The Guardian article notes that no soldier gave the account of the rampage in their military reports. The details of the carnage, however, transpired in a subsequent 17-day inquiry. At the end of the inquiry, no one was punished, despite strong evidence from Afghan officials who witnessed the bloody trail left behind by the US soldiers during their trigger-happy ride back to the Jalalabad base.

The article also gives details of how US military investigators who went to the scene of carnage threatened the journalists there and got them to delete the photographs they had taken.

Talking of journalists, the Afghan war logs on WikiLeaks also record how the US occupation force bought the loyalty of the Afghan media so that they would not report civilian killings and other wrong deeds committed by the international troops.

It is understandable that the poorly-paid Afghan journalists are selling their souls for a few extra dollars. But it is unfathomable why the Western mainstream media did not dare to report the war crimes. When enemy fire brought down a US helicopter, the embedded journalists dutifully reported that the crash was due to mechanical failure, though they knew that the insurgents were using shoulder-fired anti-aircraft missiles — a fact now confirmed by WikiLeaks's Afghan war logs.

Even after WikiLeaks revelation, the rightwing Western media groups did not want to see the wood for the trees.

Instead of calling on the United States and other NATO members to withdraw from Afghanistan or launch war crimes probes, they lambasted WikiLeaks and accused it of helping the Taliban.

Britain's Sun newspaper, owned by media mogul Rupert Murdoch, who also owns the pro-war Fox television, denounced the whistleblowers as "traitors". In an editorial, Sun asked:

"Who benefits from the massive leak of military papers: the evil Taliban or British squaddies? Who will be cheering loudest that the allies have a traitor in their midst: the mad mullahs of Iran who supply weapons to the terrorists? Or the world leaders who want to make Afghanistan a country free from fear?"

The New York Times, another newspaper with which WikiLeaks shared the war logs, went to the White House and discussed the reports prior to their selective publication.

The lame reaction of the Western media gives credence to the claim that the war is fought with the help of the media.

The media certainly play a major role in modern warfare where truth is the first casualty. The embedded journalists of the mainstream media twist and turn the truth and produce bastardized news. As a result, the collective Western mindset is estranged from morality. This explains why the WikiLeaks revelations have not generated much public outcry against the Afghan and Iraq wars, the way the 1971 Pentagon Papers that exposed the US sham in Vietnam had done.

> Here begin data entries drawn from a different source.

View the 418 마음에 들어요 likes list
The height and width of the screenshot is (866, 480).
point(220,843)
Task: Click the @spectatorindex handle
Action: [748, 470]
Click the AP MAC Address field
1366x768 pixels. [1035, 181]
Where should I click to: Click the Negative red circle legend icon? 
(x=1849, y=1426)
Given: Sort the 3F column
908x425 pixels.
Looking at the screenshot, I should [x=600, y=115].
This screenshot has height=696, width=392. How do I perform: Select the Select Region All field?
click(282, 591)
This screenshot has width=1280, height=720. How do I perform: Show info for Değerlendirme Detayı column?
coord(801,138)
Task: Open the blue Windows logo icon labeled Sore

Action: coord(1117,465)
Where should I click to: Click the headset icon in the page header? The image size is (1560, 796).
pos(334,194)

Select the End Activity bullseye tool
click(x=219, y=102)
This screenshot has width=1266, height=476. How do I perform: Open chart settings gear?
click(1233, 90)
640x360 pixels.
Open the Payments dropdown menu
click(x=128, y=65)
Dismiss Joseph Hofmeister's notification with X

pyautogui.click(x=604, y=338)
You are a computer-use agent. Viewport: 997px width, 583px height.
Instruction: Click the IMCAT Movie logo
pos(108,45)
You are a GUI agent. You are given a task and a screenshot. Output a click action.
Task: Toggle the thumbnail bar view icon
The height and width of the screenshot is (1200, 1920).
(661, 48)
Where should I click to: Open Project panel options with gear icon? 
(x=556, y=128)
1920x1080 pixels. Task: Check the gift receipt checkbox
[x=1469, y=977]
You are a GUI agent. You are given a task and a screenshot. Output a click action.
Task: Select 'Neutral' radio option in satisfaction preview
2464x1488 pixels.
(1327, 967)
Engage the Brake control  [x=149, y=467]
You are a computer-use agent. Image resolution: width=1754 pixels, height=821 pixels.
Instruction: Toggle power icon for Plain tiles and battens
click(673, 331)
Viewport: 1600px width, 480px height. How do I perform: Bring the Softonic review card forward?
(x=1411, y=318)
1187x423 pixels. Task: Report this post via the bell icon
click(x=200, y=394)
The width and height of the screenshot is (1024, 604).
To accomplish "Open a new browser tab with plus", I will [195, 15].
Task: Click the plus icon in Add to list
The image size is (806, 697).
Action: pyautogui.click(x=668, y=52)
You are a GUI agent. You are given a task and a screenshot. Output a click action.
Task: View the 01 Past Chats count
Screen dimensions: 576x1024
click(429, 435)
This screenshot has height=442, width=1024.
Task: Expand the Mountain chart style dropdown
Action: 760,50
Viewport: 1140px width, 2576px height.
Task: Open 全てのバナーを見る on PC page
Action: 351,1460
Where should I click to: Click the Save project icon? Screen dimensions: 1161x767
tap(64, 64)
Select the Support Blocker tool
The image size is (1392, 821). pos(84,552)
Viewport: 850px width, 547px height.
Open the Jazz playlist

The Americans are silent even in the face of the war becoming a huge robbery. A US audit this week said more than 95 percent of the 9.1 billion US dollars Iraq had paid the Pentagon for reconstruction work was unaccounted for. It is Iraq's hard earned money from its oil revenue. The Iraqis are furious, but the Americans are not.

It is time that Obama pulled out US troops from Afghanistan before the illegal, immoral and unjust war could further damage the American public conscience. He must realize that Afghanistan is a graveyard for invaders. He must realize that by continuing the war, he is only breeding more terrorists.

The world's most powerful military force, supported by armies of other Western big powers, has been struggling to win the war for ten years. What more indictment than this is needed to show that the Americans are fighting a losing war?

The Afghan war logs posted on WikiLeaks offer a face-saving exit. Grab it and get out. But the US won't. It was only on Wednesday that the US House of Representative passed a bill to fund the Afghan war with bipartisan support.